_What the exercise asks_.
What is needed is an exact copy of the entries below, from the line that contains "404-305-1600 (852, 132)" through the final line, both included, and nothing else.

Saved entries:
::::
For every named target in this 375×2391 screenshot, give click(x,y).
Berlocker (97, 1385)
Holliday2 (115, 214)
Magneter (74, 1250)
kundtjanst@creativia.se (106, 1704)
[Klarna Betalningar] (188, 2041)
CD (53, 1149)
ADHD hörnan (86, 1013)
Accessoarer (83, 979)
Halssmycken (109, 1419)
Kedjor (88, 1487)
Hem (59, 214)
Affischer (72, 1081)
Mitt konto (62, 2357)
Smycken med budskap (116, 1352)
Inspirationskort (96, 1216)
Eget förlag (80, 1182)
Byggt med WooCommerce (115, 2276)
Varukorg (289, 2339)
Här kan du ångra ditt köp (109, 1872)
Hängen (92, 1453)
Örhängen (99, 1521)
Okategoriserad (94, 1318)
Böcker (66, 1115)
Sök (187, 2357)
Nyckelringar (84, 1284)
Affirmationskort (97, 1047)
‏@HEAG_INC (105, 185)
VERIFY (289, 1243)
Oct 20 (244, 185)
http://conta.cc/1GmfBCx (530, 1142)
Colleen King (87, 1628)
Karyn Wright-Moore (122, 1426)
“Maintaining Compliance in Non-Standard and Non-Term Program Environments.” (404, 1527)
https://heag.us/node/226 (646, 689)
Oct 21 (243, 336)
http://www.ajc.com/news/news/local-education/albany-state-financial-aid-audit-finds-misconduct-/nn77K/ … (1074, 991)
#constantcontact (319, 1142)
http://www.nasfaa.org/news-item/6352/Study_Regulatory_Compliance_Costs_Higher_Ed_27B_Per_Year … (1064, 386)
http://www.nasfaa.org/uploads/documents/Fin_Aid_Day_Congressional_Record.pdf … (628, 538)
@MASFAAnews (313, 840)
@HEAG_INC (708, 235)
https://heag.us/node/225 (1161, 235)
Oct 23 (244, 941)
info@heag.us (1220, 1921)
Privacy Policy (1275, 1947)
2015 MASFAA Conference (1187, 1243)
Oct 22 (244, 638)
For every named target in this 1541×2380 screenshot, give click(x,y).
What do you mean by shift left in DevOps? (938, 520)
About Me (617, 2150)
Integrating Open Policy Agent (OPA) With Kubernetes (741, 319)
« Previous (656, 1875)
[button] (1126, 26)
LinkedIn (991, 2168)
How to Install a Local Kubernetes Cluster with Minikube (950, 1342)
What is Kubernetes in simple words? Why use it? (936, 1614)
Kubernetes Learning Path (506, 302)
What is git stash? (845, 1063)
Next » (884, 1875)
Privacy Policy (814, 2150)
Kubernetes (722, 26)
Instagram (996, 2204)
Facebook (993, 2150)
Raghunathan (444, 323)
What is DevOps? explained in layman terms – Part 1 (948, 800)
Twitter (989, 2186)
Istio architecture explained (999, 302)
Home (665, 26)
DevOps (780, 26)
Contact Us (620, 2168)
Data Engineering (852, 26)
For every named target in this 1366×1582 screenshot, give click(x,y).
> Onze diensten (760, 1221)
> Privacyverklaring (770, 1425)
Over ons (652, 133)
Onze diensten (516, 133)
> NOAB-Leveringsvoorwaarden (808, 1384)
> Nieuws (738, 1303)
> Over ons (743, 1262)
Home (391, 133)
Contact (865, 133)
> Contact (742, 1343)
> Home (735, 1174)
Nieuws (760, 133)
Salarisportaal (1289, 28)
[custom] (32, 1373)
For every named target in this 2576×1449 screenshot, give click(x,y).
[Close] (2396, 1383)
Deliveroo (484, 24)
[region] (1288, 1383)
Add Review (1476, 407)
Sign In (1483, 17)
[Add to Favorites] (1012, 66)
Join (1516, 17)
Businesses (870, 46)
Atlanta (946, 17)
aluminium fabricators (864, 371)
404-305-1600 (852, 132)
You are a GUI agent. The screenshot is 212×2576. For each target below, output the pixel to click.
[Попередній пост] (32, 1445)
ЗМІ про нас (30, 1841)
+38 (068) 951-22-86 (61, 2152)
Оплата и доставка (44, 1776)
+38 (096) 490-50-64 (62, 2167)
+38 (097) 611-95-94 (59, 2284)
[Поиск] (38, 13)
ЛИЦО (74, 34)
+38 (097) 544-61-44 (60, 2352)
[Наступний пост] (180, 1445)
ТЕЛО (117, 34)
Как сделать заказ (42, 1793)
::::
_Finished exercise_.
404-305-1600 (852, 132)
You are a GUI agent. The screenshot is 212×2576. For each target below, output the pixel to click.
[Попередній пост] (32, 1445)
ЗМІ про нас (30, 1841)
+38 (068) 951-22-86 (61, 2152)
Оплата и доставка (44, 1776)
+38 (096) 490-50-64 (62, 2167)
+38 (097) 611-95-94 (59, 2284)
[Поиск] (38, 13)
ЛИЦО (74, 34)
+38 (097) 544-61-44 (60, 2352)
[Наступний пост] (180, 1445)
ТЕЛО (117, 34)
Как сделать заказ (42, 1793)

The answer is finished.